His most notable teammates were the 4 time World Touring Car Cup World Champion Yvan Muller in 2004, 2005 and 2006 and the 4 time Formula One World Champion Alain Prost in 2011 and 2012.

==Cycling==

Still eager to push his limits, Evens has participated in many cycling races.

In 2012 he started to be involved in Ultra-distance cycling and took part in the Cape Epic raid 2012 in South Africa and completed the 8 day race.

In 2016, on his first attempt, he won the 24 heures du Mans Vélo in the Solo category, riding for 530 miles (853 km).

One year later, in August 2017, he won for the second time in a row. He shattered his own mark by setting a new record of 593 miles (950 km), the longest distance ever ridden in 24 hours on a bike, making him the unofficial world record holder.

Evens has won over 60 Road and Time Trial races in Category 1 of the UFOLEP Federation. Among those victories, he won the French Time Trial title in 2010 and added back to back victories in one of UFOLEP's biggest stage race, Les Routes de l’Oise in 2016 and 2017.

→ Task set:
A) Translate this sentence from the passage about Evens into Spanish: "Still eager to push his limits, Evens has participated in many cycling races."
B) Write a continuation of the passage about Evens, starting after its final sentence.
The material after this passage about Evens is not needed.

→ Information given:
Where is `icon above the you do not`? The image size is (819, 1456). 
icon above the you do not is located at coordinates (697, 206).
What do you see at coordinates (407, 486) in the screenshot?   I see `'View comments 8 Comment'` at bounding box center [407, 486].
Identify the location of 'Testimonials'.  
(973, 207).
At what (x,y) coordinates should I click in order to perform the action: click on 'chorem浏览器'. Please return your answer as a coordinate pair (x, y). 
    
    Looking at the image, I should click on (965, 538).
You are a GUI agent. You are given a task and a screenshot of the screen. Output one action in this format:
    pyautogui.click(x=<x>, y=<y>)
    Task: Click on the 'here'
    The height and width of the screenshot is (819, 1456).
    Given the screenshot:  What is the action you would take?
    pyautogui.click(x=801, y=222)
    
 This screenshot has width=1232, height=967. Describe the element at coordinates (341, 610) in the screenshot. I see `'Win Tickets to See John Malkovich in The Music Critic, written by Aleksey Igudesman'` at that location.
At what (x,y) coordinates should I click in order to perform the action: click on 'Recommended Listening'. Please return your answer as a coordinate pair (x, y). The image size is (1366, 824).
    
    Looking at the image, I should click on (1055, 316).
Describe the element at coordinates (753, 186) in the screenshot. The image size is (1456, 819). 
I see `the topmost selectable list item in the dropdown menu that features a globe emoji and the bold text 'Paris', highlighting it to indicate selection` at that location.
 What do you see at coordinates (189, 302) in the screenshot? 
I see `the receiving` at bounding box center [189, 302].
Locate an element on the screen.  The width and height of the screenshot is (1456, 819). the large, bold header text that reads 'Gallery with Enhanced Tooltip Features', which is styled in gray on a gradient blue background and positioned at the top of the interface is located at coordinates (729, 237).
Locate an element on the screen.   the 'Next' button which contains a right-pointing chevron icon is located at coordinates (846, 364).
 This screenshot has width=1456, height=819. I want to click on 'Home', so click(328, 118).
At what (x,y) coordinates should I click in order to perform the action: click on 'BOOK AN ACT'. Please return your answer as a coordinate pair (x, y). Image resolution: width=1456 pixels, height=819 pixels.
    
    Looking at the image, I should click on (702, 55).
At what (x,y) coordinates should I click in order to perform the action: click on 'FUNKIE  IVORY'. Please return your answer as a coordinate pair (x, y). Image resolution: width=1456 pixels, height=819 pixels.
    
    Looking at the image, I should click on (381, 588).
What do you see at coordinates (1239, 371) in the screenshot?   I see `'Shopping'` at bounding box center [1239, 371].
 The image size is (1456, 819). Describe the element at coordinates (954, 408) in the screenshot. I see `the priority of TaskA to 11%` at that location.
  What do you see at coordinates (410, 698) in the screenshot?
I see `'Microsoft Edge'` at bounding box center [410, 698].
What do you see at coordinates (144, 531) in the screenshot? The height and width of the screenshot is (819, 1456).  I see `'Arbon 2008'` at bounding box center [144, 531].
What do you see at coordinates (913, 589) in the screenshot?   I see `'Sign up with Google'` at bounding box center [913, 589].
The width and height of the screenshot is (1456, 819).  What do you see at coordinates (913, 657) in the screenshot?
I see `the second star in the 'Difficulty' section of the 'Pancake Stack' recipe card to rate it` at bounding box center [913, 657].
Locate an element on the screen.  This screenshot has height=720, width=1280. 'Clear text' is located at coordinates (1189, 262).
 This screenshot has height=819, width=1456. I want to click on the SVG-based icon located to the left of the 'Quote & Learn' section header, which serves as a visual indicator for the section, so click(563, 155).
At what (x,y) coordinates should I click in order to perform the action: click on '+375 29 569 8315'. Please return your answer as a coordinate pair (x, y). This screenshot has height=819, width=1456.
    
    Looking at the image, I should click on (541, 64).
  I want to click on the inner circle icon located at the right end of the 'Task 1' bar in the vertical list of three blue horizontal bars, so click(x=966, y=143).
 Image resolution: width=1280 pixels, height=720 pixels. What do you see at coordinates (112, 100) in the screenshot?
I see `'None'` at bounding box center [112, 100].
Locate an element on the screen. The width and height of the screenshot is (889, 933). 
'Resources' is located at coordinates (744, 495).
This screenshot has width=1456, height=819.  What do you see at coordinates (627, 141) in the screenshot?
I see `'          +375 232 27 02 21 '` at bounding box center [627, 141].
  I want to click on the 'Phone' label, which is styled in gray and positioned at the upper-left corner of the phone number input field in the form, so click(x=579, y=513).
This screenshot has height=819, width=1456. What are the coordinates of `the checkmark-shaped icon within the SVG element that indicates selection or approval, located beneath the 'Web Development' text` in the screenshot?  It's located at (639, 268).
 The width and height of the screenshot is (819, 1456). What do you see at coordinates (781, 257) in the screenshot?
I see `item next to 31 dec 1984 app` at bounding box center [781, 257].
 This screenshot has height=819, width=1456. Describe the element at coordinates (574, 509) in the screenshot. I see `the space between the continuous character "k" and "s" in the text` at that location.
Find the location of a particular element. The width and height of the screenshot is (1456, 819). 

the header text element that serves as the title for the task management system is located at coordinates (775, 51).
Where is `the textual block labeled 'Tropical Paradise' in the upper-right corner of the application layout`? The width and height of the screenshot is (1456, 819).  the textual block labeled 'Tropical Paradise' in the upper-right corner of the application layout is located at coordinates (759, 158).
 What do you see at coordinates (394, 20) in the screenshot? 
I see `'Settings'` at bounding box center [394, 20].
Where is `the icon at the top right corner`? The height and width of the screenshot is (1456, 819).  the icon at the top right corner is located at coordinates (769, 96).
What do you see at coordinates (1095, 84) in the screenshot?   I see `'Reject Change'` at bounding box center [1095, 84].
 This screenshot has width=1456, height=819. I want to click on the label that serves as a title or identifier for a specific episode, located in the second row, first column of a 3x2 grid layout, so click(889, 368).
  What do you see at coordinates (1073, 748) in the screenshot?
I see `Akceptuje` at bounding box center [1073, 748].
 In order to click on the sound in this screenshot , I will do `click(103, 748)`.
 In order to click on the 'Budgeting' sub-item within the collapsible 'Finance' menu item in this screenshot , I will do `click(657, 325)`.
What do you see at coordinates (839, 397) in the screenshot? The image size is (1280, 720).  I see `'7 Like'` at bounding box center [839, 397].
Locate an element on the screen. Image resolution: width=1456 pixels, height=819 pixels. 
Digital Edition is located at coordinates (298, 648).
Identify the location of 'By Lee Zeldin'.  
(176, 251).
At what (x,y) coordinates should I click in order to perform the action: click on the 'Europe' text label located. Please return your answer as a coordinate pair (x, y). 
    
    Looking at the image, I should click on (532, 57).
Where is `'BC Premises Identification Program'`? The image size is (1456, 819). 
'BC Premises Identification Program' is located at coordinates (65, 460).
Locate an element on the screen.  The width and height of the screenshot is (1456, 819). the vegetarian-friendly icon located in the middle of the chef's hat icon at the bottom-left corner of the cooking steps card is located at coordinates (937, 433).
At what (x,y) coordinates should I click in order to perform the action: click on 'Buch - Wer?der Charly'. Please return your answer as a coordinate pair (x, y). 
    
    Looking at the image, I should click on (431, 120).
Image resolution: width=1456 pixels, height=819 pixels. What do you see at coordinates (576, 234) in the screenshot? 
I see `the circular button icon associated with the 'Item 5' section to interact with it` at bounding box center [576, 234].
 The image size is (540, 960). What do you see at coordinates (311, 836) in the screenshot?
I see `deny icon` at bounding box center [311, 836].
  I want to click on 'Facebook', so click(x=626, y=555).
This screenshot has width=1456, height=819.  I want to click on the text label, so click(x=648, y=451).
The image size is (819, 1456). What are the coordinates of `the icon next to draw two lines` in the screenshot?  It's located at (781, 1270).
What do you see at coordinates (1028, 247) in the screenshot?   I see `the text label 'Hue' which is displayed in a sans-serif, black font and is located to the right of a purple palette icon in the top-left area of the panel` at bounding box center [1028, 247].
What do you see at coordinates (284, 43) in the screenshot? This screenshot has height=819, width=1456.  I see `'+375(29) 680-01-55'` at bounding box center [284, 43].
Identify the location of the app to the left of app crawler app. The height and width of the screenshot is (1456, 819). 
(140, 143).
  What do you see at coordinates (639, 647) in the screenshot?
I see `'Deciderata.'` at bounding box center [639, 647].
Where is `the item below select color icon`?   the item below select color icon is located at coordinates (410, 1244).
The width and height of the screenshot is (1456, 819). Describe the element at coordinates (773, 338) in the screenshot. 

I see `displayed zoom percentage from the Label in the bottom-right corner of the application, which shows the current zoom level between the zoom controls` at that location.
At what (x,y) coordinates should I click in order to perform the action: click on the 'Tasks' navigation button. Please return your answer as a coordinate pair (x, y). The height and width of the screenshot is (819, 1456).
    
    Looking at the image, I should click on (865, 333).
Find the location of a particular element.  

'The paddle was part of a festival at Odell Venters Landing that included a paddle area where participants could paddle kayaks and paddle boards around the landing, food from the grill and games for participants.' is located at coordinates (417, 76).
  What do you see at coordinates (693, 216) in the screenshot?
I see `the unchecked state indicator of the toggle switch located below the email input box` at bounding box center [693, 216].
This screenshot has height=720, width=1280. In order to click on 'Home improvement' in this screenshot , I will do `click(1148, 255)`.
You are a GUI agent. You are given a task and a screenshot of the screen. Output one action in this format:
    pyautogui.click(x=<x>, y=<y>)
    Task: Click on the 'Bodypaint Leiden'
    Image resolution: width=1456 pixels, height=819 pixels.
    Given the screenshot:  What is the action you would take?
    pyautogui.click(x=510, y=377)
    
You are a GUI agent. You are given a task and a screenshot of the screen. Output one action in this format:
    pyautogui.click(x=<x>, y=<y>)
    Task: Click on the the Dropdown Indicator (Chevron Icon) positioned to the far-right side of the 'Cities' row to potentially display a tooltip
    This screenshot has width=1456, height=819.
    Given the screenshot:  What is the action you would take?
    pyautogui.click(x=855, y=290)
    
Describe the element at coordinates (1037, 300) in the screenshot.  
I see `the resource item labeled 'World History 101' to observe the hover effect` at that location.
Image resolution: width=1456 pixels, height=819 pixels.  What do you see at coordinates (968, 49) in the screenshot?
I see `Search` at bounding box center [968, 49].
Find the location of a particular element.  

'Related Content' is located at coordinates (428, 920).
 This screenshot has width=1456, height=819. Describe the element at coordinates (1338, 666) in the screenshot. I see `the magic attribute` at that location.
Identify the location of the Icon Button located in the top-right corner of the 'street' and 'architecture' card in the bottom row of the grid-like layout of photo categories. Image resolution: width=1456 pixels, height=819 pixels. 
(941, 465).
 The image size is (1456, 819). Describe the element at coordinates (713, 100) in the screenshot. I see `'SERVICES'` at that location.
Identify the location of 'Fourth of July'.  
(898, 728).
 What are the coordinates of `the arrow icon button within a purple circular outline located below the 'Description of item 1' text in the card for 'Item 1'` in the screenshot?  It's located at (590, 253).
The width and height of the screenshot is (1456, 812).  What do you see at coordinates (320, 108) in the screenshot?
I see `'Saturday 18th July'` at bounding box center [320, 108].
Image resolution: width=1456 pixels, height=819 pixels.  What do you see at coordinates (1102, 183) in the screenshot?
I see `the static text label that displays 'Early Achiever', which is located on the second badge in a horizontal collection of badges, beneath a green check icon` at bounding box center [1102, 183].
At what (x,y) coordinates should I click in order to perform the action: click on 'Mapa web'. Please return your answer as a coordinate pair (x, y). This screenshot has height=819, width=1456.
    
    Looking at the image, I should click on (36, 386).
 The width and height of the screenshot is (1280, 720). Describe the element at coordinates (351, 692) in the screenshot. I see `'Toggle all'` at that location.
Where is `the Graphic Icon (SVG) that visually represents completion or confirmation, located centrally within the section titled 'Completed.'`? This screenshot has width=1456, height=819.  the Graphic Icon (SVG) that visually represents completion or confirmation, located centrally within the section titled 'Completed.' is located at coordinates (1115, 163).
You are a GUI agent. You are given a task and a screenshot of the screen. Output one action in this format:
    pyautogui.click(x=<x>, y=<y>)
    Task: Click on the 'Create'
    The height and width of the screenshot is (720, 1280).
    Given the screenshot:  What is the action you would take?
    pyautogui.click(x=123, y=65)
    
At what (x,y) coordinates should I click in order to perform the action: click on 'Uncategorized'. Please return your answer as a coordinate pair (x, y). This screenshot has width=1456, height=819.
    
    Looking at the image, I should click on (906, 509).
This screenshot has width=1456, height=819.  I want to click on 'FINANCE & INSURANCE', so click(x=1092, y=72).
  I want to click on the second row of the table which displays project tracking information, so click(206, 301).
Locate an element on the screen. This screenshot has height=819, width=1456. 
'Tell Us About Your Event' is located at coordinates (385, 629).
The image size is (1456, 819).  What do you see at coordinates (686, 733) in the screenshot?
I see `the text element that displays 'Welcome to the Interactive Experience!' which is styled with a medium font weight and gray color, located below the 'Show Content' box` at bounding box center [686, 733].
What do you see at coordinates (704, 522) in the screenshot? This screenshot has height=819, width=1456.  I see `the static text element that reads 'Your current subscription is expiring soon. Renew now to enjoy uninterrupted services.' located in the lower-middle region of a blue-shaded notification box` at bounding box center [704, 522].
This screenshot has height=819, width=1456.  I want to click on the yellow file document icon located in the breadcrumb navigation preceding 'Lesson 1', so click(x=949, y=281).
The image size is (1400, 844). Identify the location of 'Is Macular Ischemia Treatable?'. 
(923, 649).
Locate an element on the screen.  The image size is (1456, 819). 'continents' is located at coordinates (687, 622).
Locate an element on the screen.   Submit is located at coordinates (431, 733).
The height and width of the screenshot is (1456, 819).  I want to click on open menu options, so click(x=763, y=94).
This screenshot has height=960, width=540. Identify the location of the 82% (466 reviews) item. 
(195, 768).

→ Task-by-task outputs:
A) Todavía deseoso de superar sus límites, Evens ha participado en numerosas carreras de ciclismo.

B)
In 2019, Evens and fellow countryman Jean-Luc Perez won the Race Across America in the 2-person category, setting a new record for the fastest average speed. They completed the 3082 miles (4960 km) in a total time of 6 days, 10 hours and 39 minutes at an average speed of 19.85 mph (31.95kmh)

==Business==

In 1999, Evens Stievenart started his professional career in the Familial Group of Magazine. He started to work as a photographer and later became chief editor.

In 2007, he was the Founder of Stadium Automobile Abbeville racing school, one of the most important racing schools in the north of France.

In 2010, Evens created the Karting stadium company, also based on the Abbeville racetrack site.

In 2011, he created Easydrift France, a company that imports the patented high-density ring technology that gives trainers the ability to teach “hands-on” skid recovery and advanced driving skills at low speed.

His skills on the racetrack, especially on slippery surface, allowed him to quickly develop the concept in France for road safety purposes and leisure activities.

Since 2013, Evens has been based in Los Angeles and works as a General Manager for the Exotics Racing California branch, located at the Auto Club Speedway.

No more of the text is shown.